Making The Case
Foot Locker's EPS and margins were mostly in-line with expectations in the second quarter but a 0.8% comp growth disappointed against expectations of 3.3%, Wedbush analyst Christopher Svezia wrote in a note. The comp miss can be seen as "another hit" to investor confidence after management's recent pattern of "guidance walk-backs" this year.
Svezia said comps were negatively impacted in the quarter by the product launch calendar, softer apparel sales, and poor results in legacy footwear and at Eastbay. Encouragingly, comps showed signs of acceleration throughout the quarter and July likely came in at a mid-to-high-single digit on a two-year stacked basis.
Looking forward management's guidance for mid-single-digit comps and high-single-digit EPS growth for 2019 looks "achievable" for four reasons. These include:
- The athletic apparel and footwear market continues to grow and supported by Nike's (NYSE: NKE) solid product lineup.
- Third-quarter comps could be boosted by back-to-school sales.
- New launches are mostly spread out throughout the back half of the year.
- Key initiatives include the Greenhouse launch in the third quarter and FLX in the fourth quarter.

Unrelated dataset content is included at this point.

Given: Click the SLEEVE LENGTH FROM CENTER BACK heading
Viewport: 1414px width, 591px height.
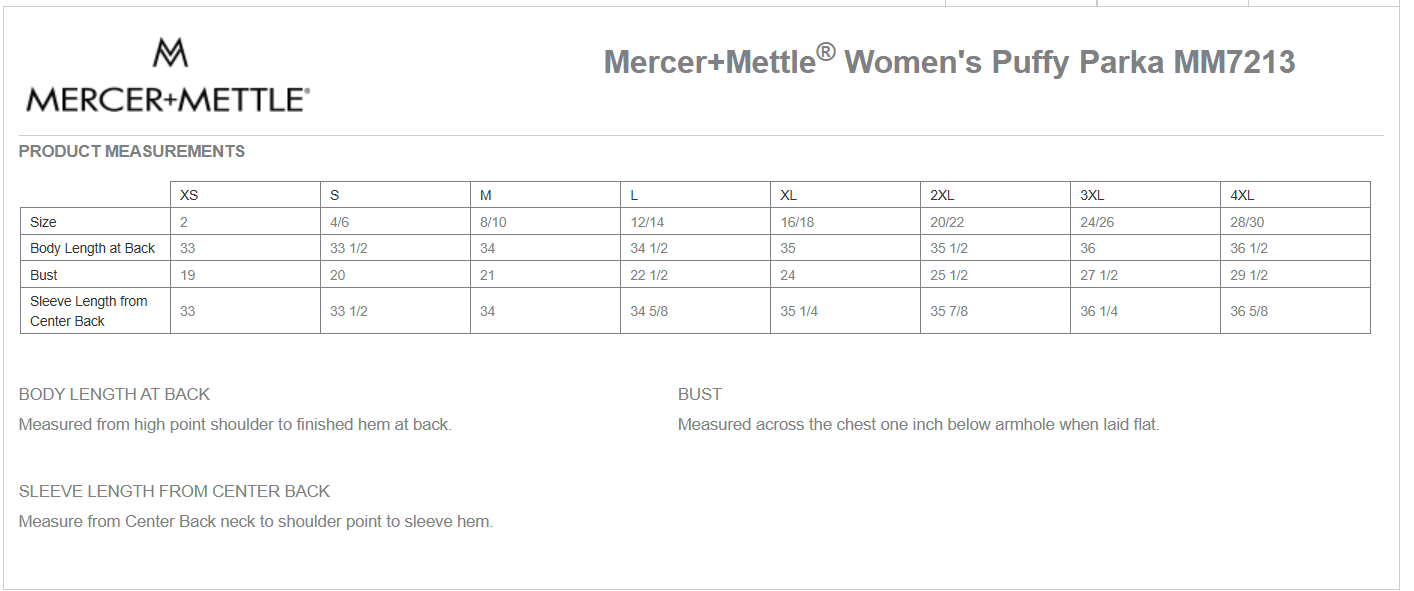Looking at the screenshot, I should (174, 492).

"In short, though understandably investor confidence has fallen, FL does remain a best-in-class multi-brand platform for in demand products to reach Sneakerheads that continues to evolve to remain so as the 2019 outlook is achievable," the analyst wrote.

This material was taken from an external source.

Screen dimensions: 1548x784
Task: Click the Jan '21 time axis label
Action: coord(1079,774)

Svezia maintains an Outperform rating on Foot Locker with a price target lowered from $64 to $50.
Susquehanna analysts downgraded Foot Locker from Positive to Neutral. The research firm cited an overly optimistic outlook from management despite a strong business model and support of major athletic brands.
The company could still benefit from investments in data analytics, new store sizes, digital and omni-channel capabilities and a loyalty program. However, it will take time for these investments to show results and "that time appears to be moving out."
Shares of Foot Locker were trading higher by 4.5% at $35.55 Monday afternoon.
Latest Ratings for FL
View More Analyst Ratings for FL
View the Latest Analyst Ratings
See more from Benzinga
- Dynatrace Analysts Lay Out Bull Case
- Apple Analyst On Tariff Escalation: The 'Nightmare That Doesn't Go Away'
- Morgan Stanley Starts Neutral Coverage On iHeartMedia
© 2019 Benzinga.com. Benzinga does not provide investment advice. All rights reserved.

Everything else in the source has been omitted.